**TASK TO CARRY OUT**
Pictures in the entries below are to be left out; otherwise, reproduce exactly the lines from the first through the line containing "Task: Open Тарифы и оплата page".

**DATA PROVIDED**
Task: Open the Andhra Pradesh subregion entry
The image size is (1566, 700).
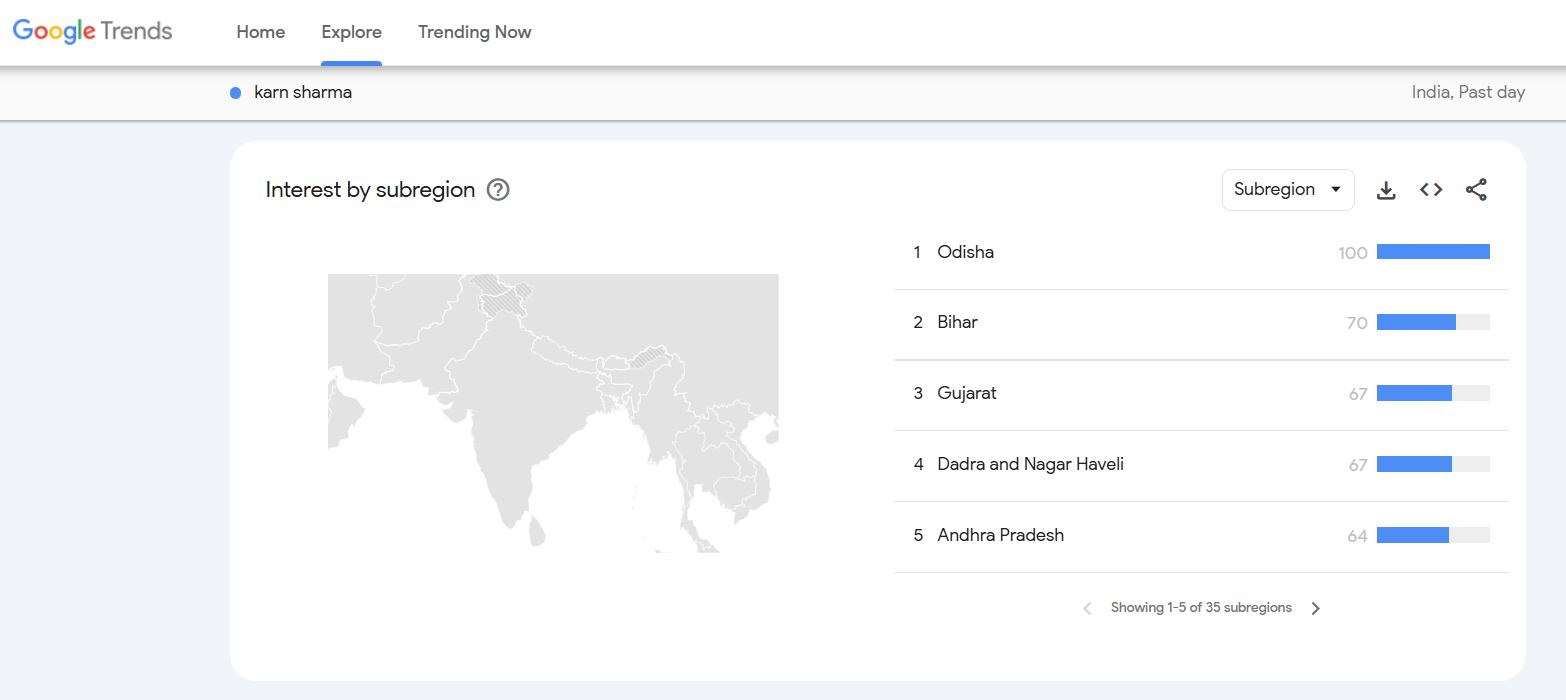Action: pyautogui.click(x=1201, y=536)
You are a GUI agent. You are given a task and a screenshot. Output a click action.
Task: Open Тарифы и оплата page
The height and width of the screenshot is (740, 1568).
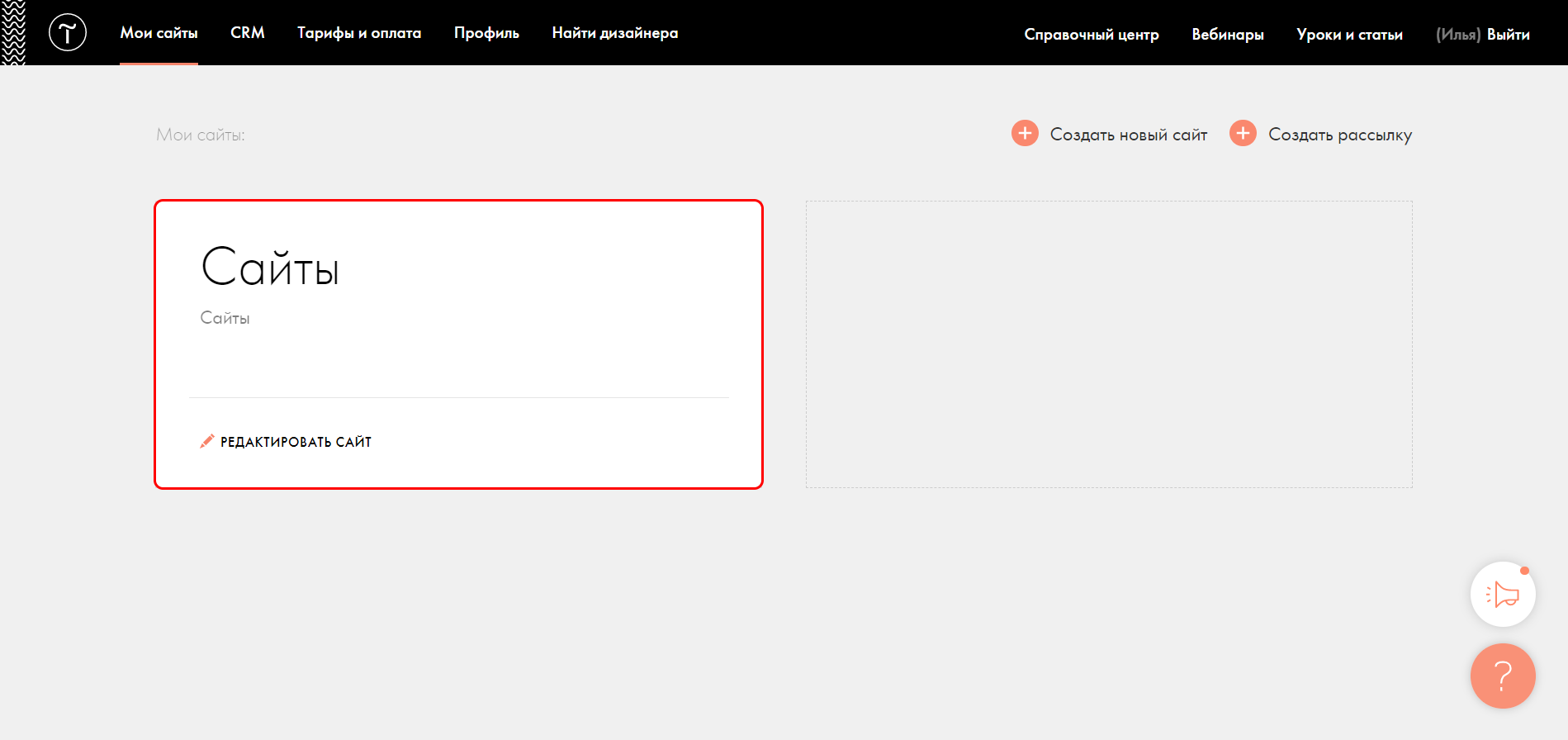pos(359,33)
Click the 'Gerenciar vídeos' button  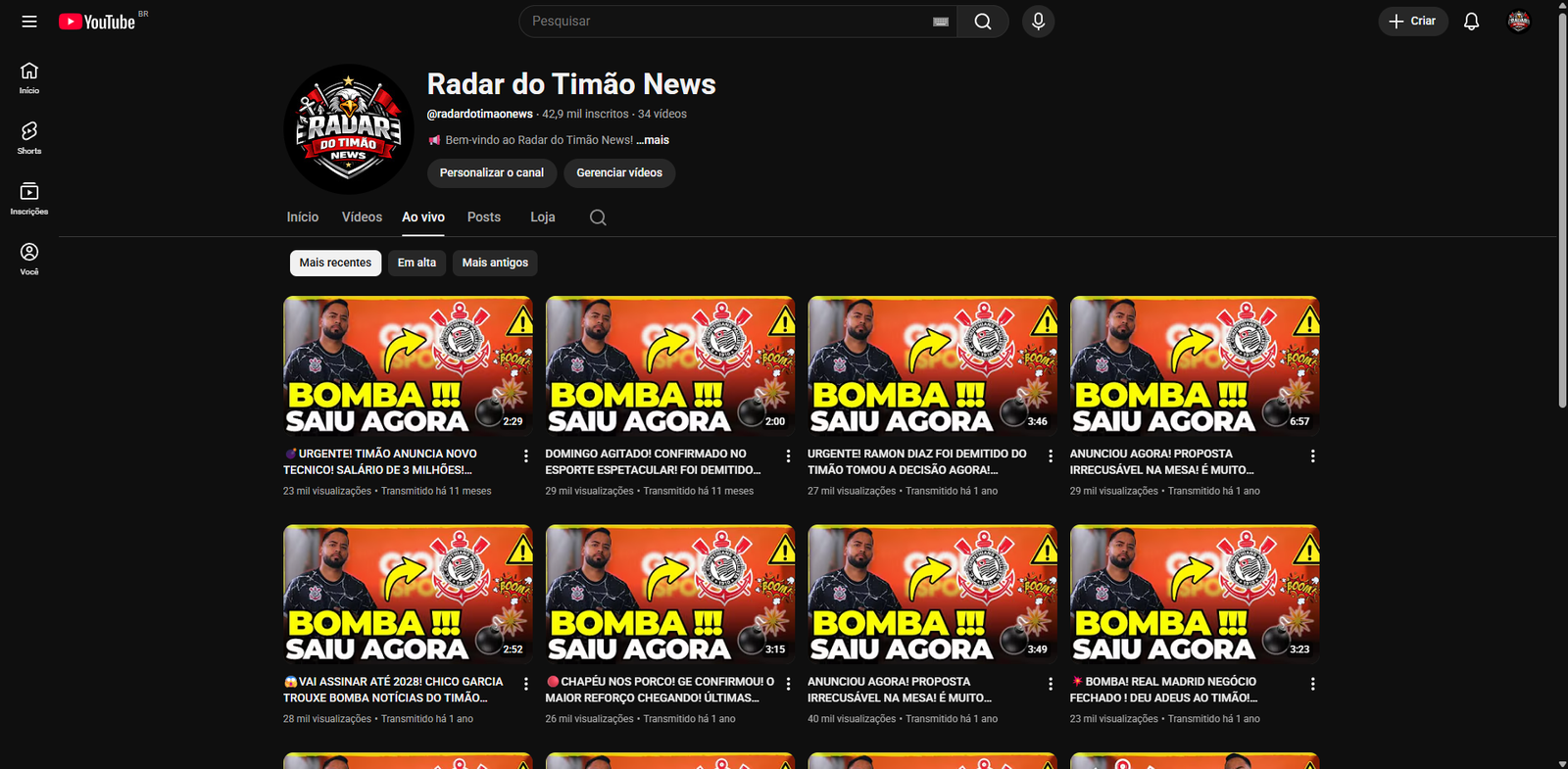click(619, 173)
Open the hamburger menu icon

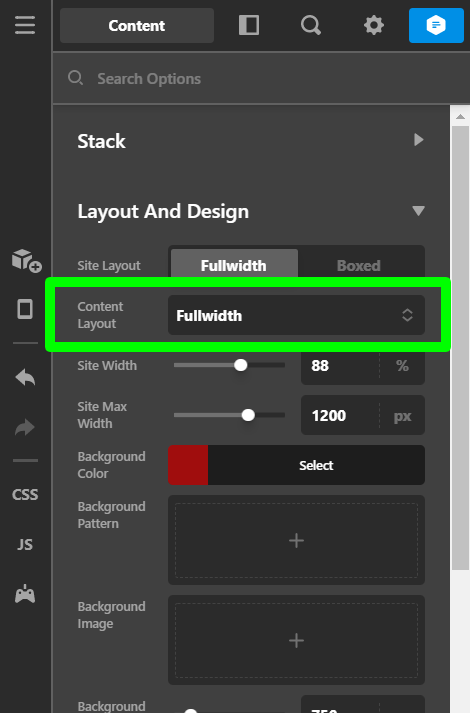click(x=25, y=25)
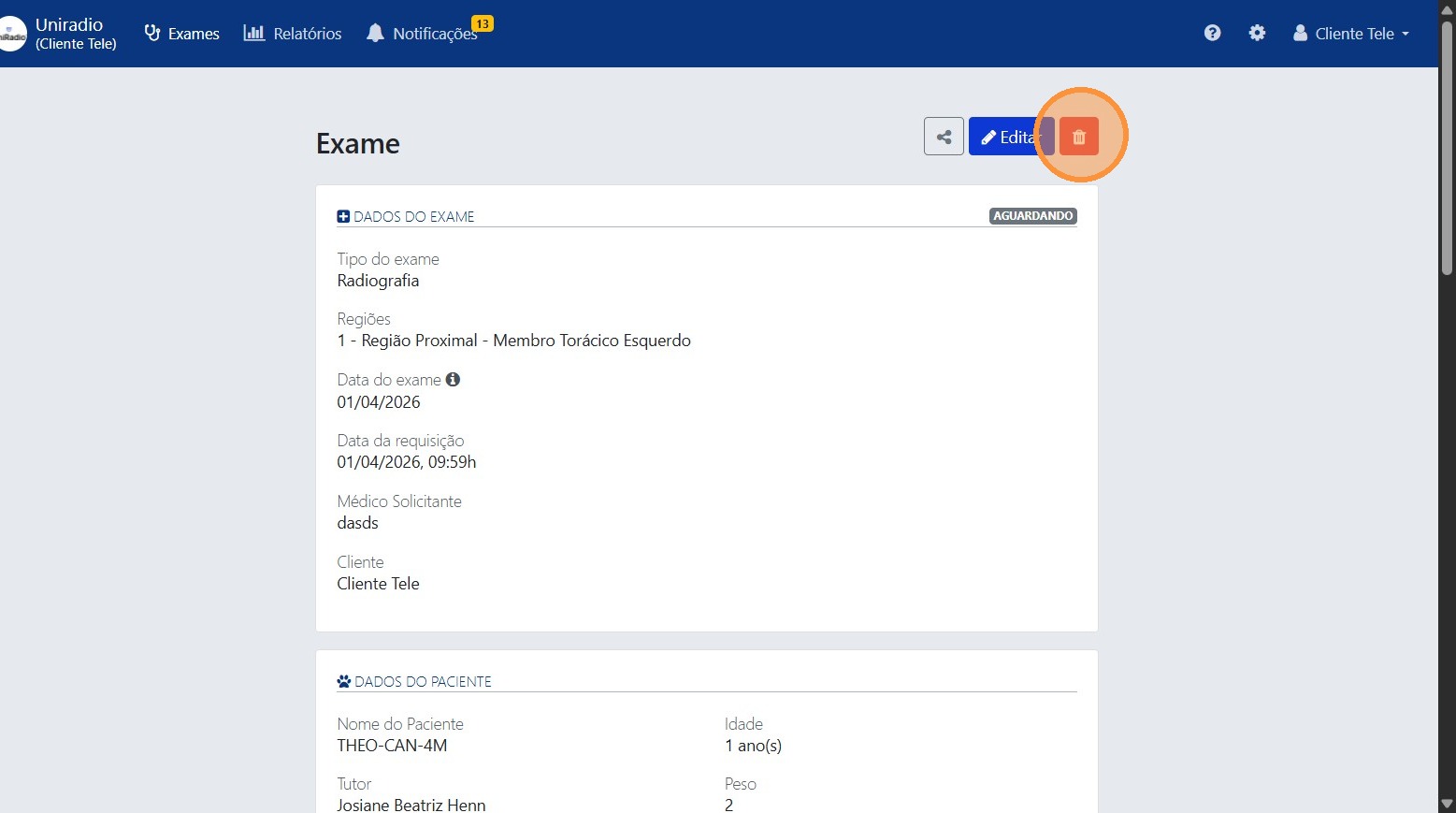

**ANSWER TO THIS EXERCISE**
Task: Open the Andhra Pradesh subregion entry
The image size is (1566, 700).
Action: pyautogui.click(x=1201, y=536)
You are a GUI agent. You are given a task and a screenshot. Output a click action.
Task: Open Тарифы и оплата page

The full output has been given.